Milwaukee’s economy needs commuter rail

    Milwaukee is an eager and enthusiastic partner with Chicago in its bid for the 2016 Olympics, with its potential to bring in billions of dollars in revenue for our region. Nevertheless, we have a long way to go before the International Olympic Committee’s (IOC) final vote on Oct. 2, 2009.

    Public transit, both its availability and access, has surfaced as a key factor in the decision-making process. This is evidenced by initial reports from the IOC’s evaluation commission which ranked Chicago third among the other four cities on the ballot, particularly, because access between other critical venues, such as Milwaukee, is inadequate. This comes in light of the fact that both Madrid and Tokyo boast excellent transportation systems, both of which are currently ranked above Chicago as possible host cities.

    Many see the potential for a Chicago-hosted Olympics as a golden ticket for funding highway and transit projects in our region.
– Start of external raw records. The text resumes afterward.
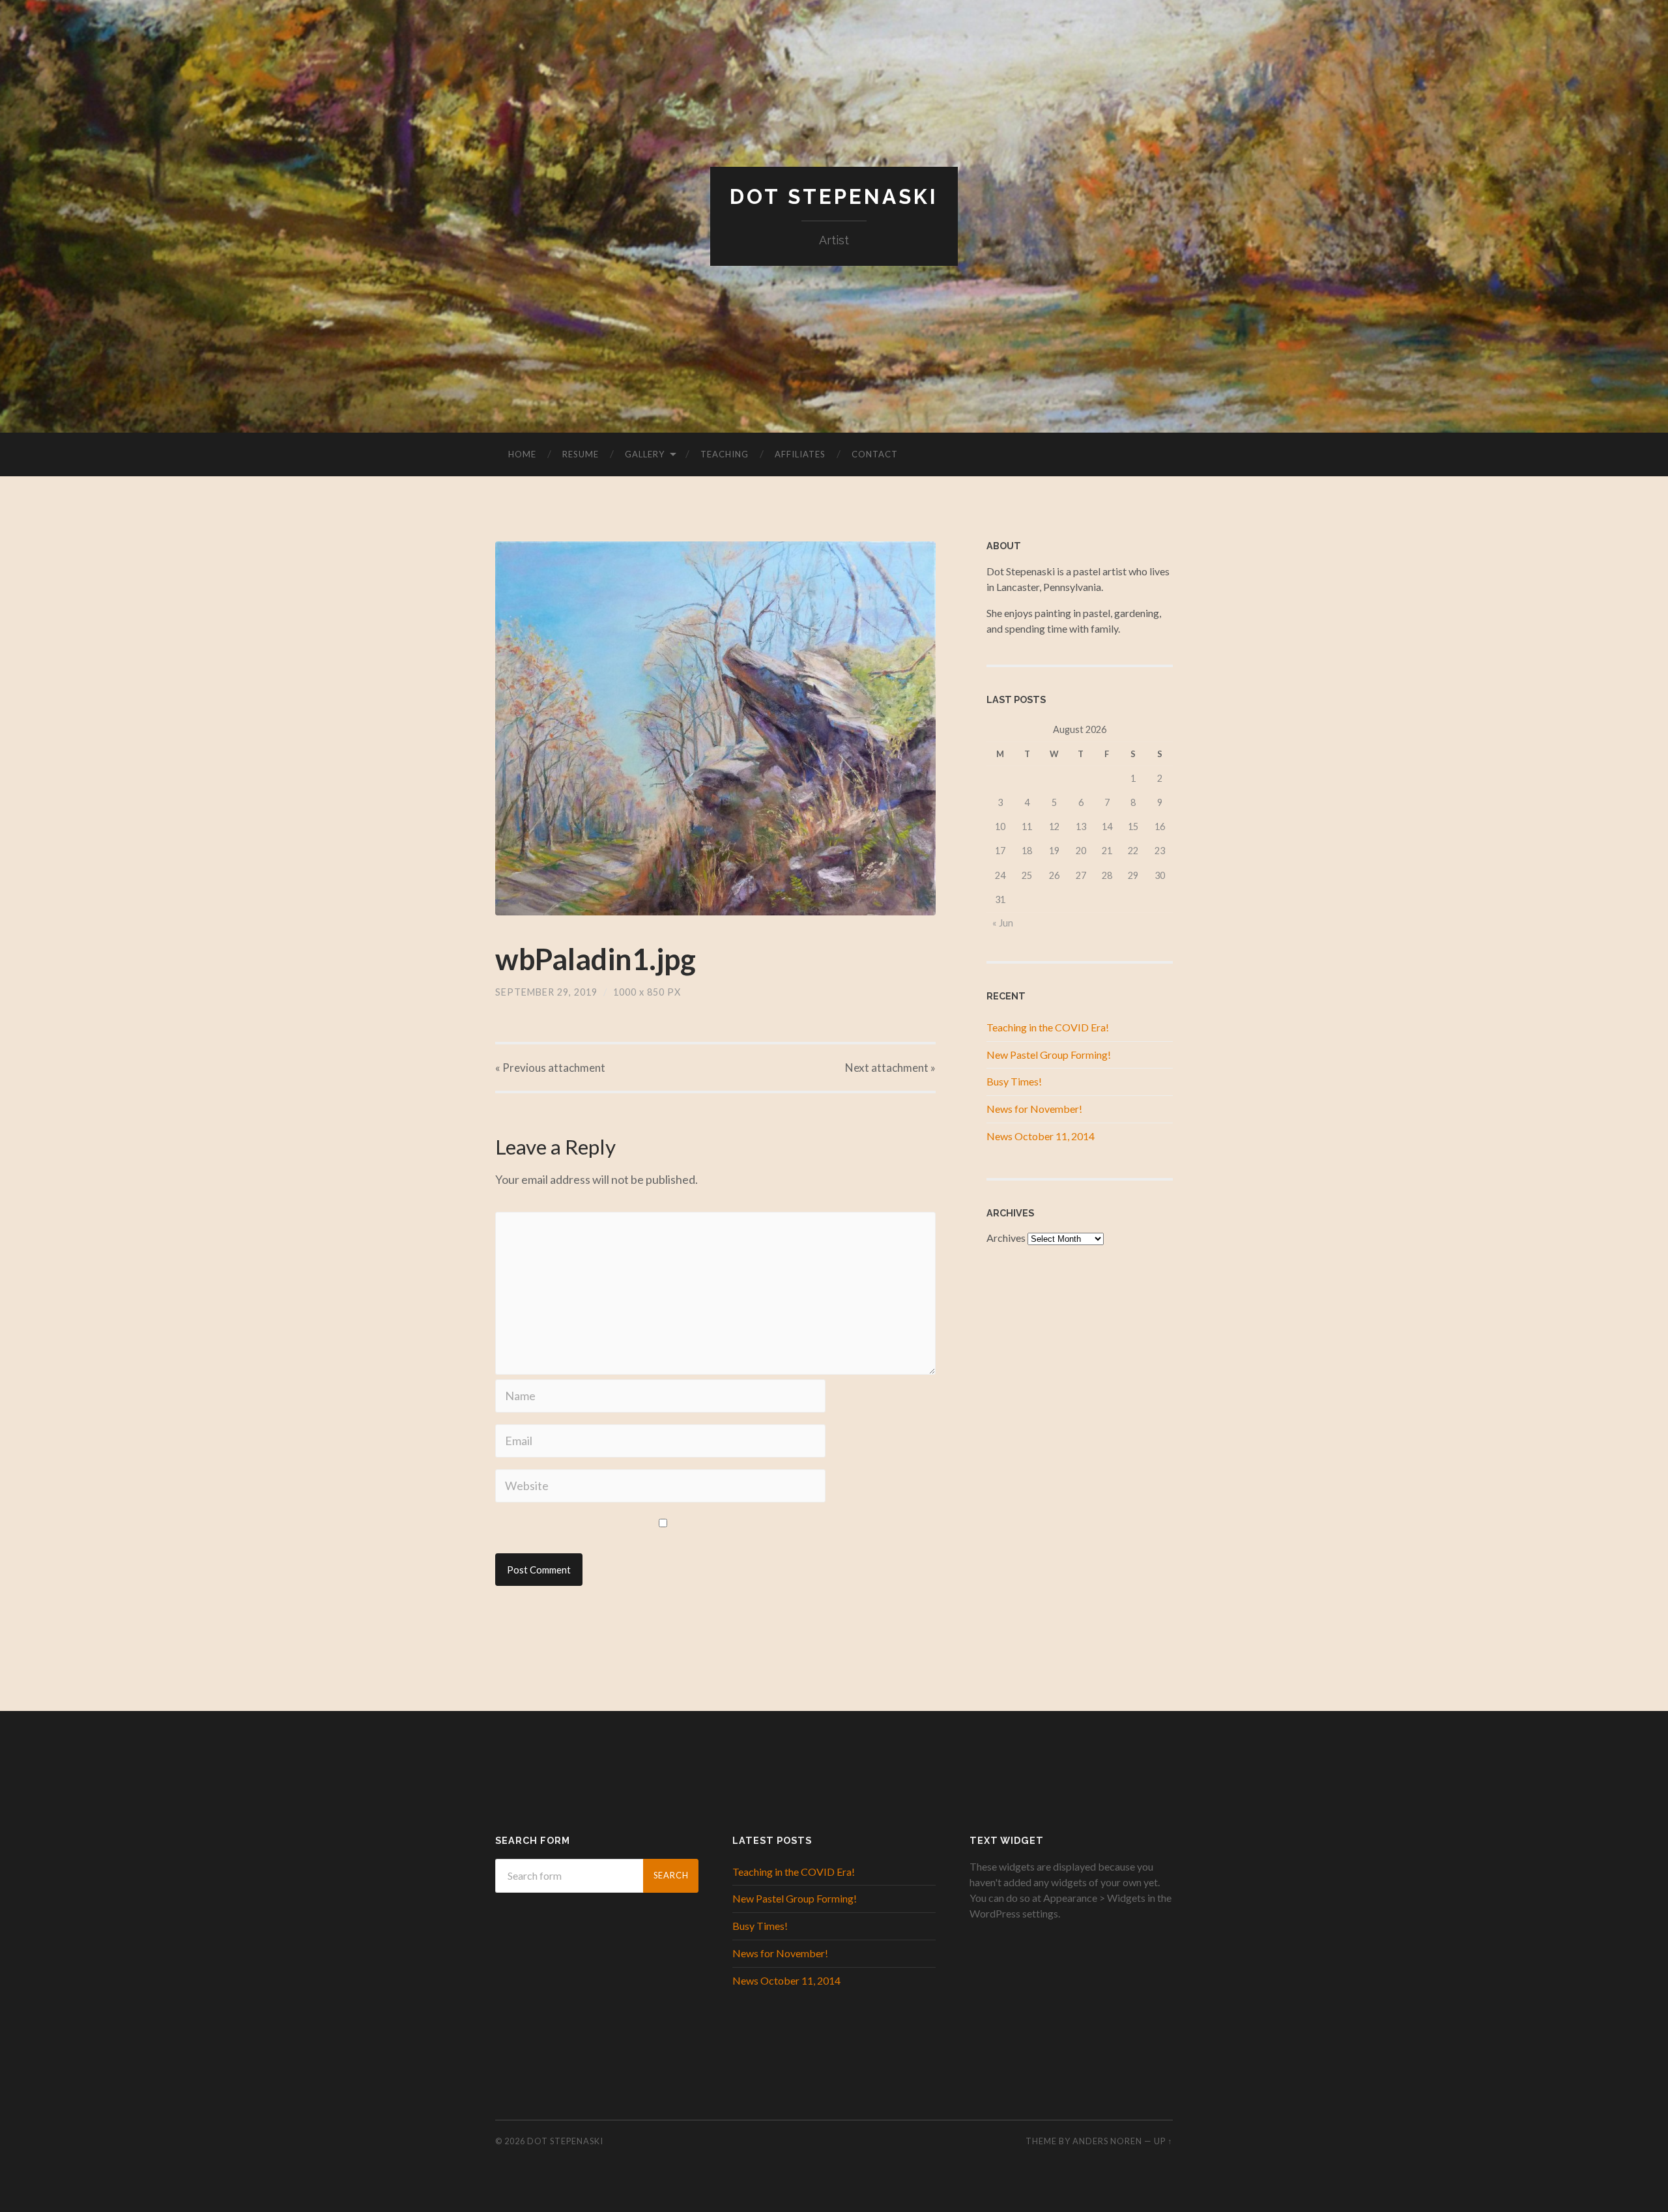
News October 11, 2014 (1040, 1136)
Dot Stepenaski (834, 196)
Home (522, 454)
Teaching (724, 454)
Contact (875, 454)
However, this perspective is flawed in its reasoning. Rather than being a trigger for the 2016 Olympics, this opportunity should be capitalized upon to construct a coordinated, efficient and affordable link between Chicago and Kenosha, Racine and Milwaukee, as well as other communities in between, as a long-term investment in our region’s economic vitality and viability.

    Ready to go is the KRM commuter rail project, which can provide access to a more talented workforce, a larger base of successful and growing businesses and a competitive position in the growing global economy. Public transit also offers advantages for low-income families, reducing their costs of commuting by as much as 65 percent. This not only lifts a major burden from property tax payers and citizens, but also strengthens the local economy through these families’ increased purchasing power.

    As a region, we must not miss out on the opportunity to fully fund new and existing transit initiatives. The Olympic bid is just one example of the many potential economic benefits of connecting the Kenosha-Racine-Milwaukee region with Chicago. However, these opportunities will pass us by if we wait too long to take action. The time is now for our state and region to embrace a dedicated public transit funding mechanism and invest in our region’s future.


    Bob Mariano, a Chicago native, is chairman and chief executive officer of Milwaukee-based Roundy’s Supermarkets Inc.